This mechanically operated electronic musical instrument has 60 piano keys with a range from contra F to e'". The tubular steel legs screw off and pack easily into the special compartment provided (2, Fig. 1) together with the amplifier cable lead. The music stand fits into the case lid.
Reproduction has to be by means of an amplifier and Orgaphon amplifiers are specially recommended for good results.
In order to assemble the Clavinet for playing, place it across a table and after removing the case lid and cover flap (1. Fig. 1) over from the keyboard side, the leg compartment is accessible. The leg section bag, also connecting cable can then be removed. Before operating the Clavinet D6, it is necessary to insert a 9-V battery into the battery casing (8. Fig. 1) and attach it to the press button connection. At the back of the instrument there is a socket market "6-V Adapter only" for connecting a suitable power pack for transistor apparatus. Thus, mains operation is possible, as when the adapter plug is inserted the instrument battery is cut off.

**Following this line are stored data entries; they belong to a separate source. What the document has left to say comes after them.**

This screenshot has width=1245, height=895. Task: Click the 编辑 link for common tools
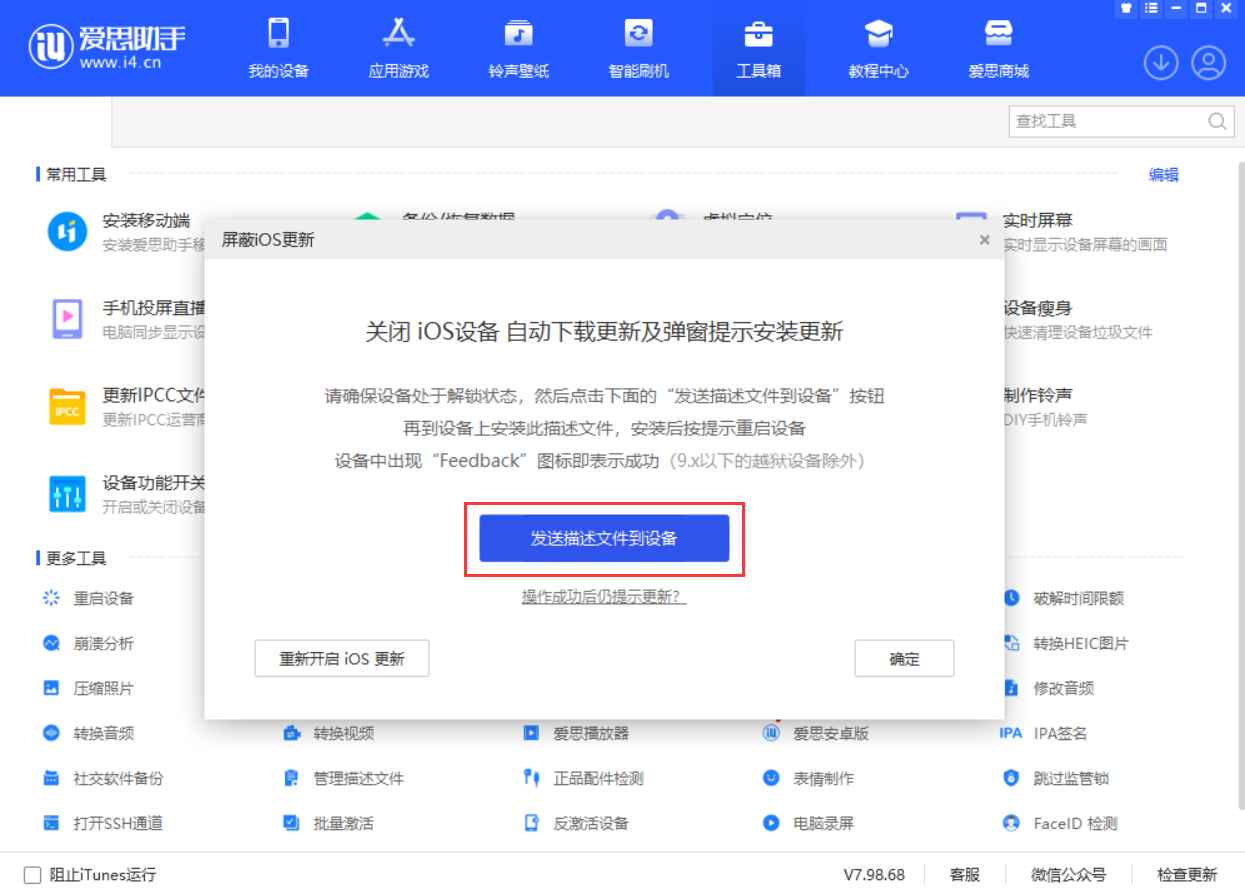pyautogui.click(x=1163, y=175)
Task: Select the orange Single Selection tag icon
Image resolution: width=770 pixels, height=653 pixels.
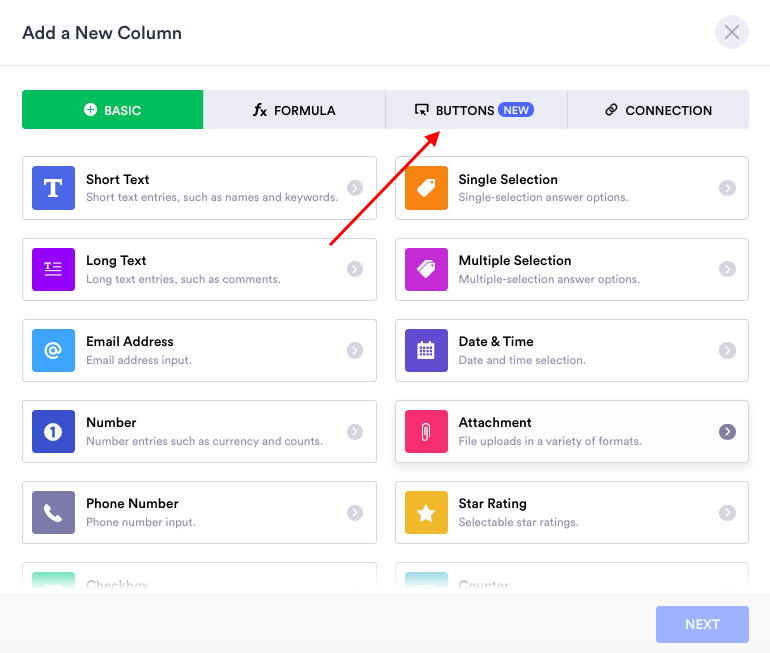Action: pyautogui.click(x=426, y=188)
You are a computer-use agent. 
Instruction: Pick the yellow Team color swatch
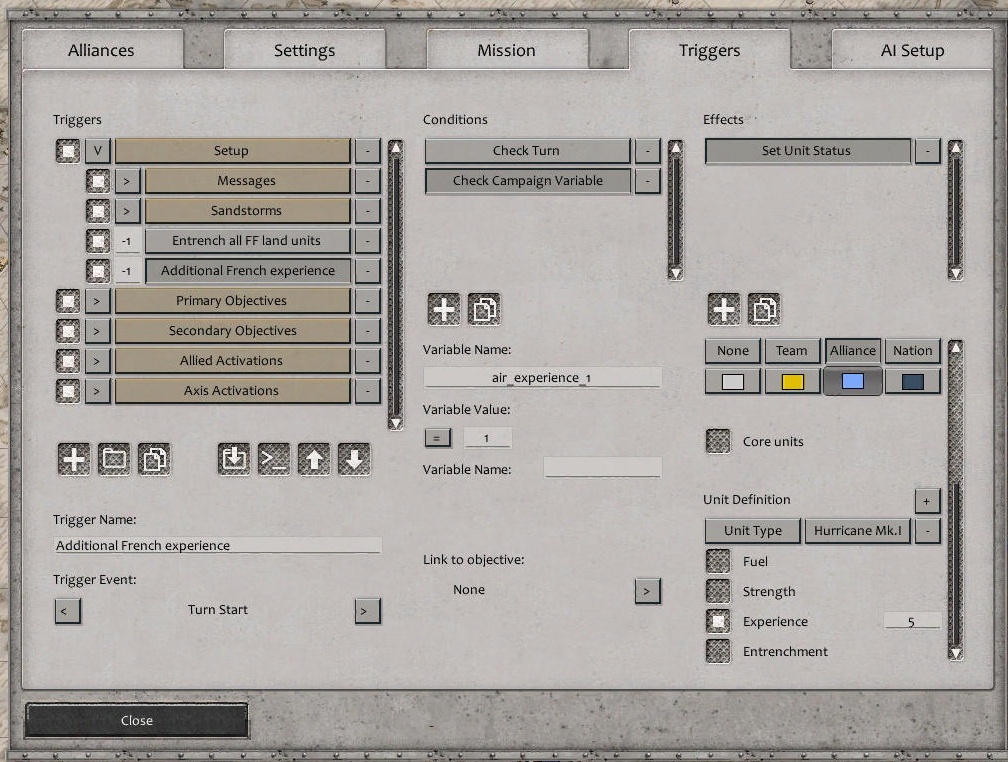[792, 380]
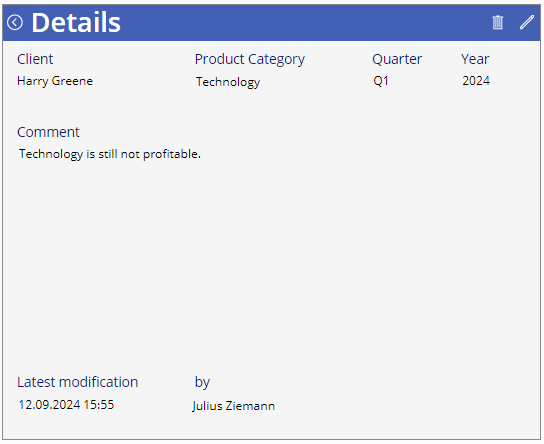Click the comment text about Technology profitability
The height and width of the screenshot is (444, 544).
110,154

Volume on Clavinet D-6 is controlled by clockwise turning of a knob (4, Fig.1) the dynamics of playing depend on the players own touch just as on a piano. However, the basic strength of volume must be set on the instrument as well as on the attached amplifier. The volume control on the instrument works more smoothly when the amplifier is not too close to the player, and of course the volume control on the switched on amplifier must be turned up sufficiently. A foot swell can be supplied as an optional extra and has to be connected to the socket marked "Output 100mV". The foot well socket takes the amplifier lead. Instrument volume should be turned on full and the volume of the amplifier must be sufficiently strong.
The register switches (5, Fig. 1) vary the tone, whereby the treble and bass regulators on the amplifier should be suitably set to obtain the required balanced tone effect.
The register tabs on the left-hand panel are marked AB, CD and are connected to the sound pick-up for a wide variety of settings. As required, they switch both pick-ups either singly or parallel, whereby the polarity of one of the pick-ups is reserved to cancel overtones or to add them. Thus the AB and CD registers produced tone colors in every position, whereas the other four registers produce the marked tone colour when the tab is pressed down at the back no sound comes out.
One of the four tabs must be depressed; otherwise the instrument remains silent.
The slide on the right panel, if pushed away from the player, puts a damper on the strings and produces a dull, dry sound. This dry sound can be extended to all tone colours on the left, but it is advisable to use the slide in the end positions, where either all strings are muted or not.
The Clavinet D 6 keyboard range of 5 octaves (F1-e3) is suitable for a big proportion of piano music, beginning with lute and organ music of the 14th century, covering all Baroque piano music up to the Classical period. It is also suitable for a section of piano music of the Romantic period because intonation depends on keyboard pressure. Although this instrument can player very melodiously, it is also possible to produced very incisive single notes, with very special appeal to the jazz pianist. Rock music has tremendous impact with the Clavinet D 6, provided ample amplification is available.
Key intonation must be definite as with the historical Clavichord, while pressure on the key must be maintained. Careless playing sounds ineffective. One has to play more or less "Portato" to produce "Staccato". There is direct finger contact with the string through they key and the plunger; the note continues to sound as long as the connection is maintained.
This belongs to the group of electronic instruments incorporating mechanical vibrators (strings) which are intonated by piano keys and a suitable mechanism (Pat. Pending). These mechanical vibrations are not conveyed to the air but are converted into electrical frequencies through magnetic pick-ups which are amplified and reproduced through the loudspeaker. The keys form a single arm lever. When a key is depressed, a plunger underneath touches the string and presses it on to an anvil. The string impinges on the anvil with greater or less strength according to the heaviness of key pressure, thus affecting the dynamics of the sounding string. Immediately the key is released, contact between plunger and anvil is broken, leaving the wool-wound part of the string (left of the anvil) free, so that the string vibration is immediately muted.
Magnetic pick-ups are situated at the other end of the string. The strings effect the change in the magnetic flow in the pick-up which in turn induces tone frequencies. The four tone colours are regulated by register switches and depend on which pick-up is switched on.
This voltage is directed via the register network to an amplifier and reproduced in the loudspeaker.
The simple construction of this instrument makes it very easy to attend to adjustments because the most important parts of this carefully constructed instrument are easily accessible. By turning two milled screws (6, Fig.1) and on removing the side pieces, the strings can be replaced.
The tuning pin is approximately one octave further left of the piano key (refer to label alongside the tuning pins). The strings are relatively slack, so avoid unnecessary turning. Only turn the tuning pin while simultaneously intonating and listening.
If a faulty or damaged string has to be replaced, unscrew the keyboard side pieces and if necessary remove the keyboard from the string holder for easy access. Thread in the new string into the piece left in the wool winding, making sure it is in good order.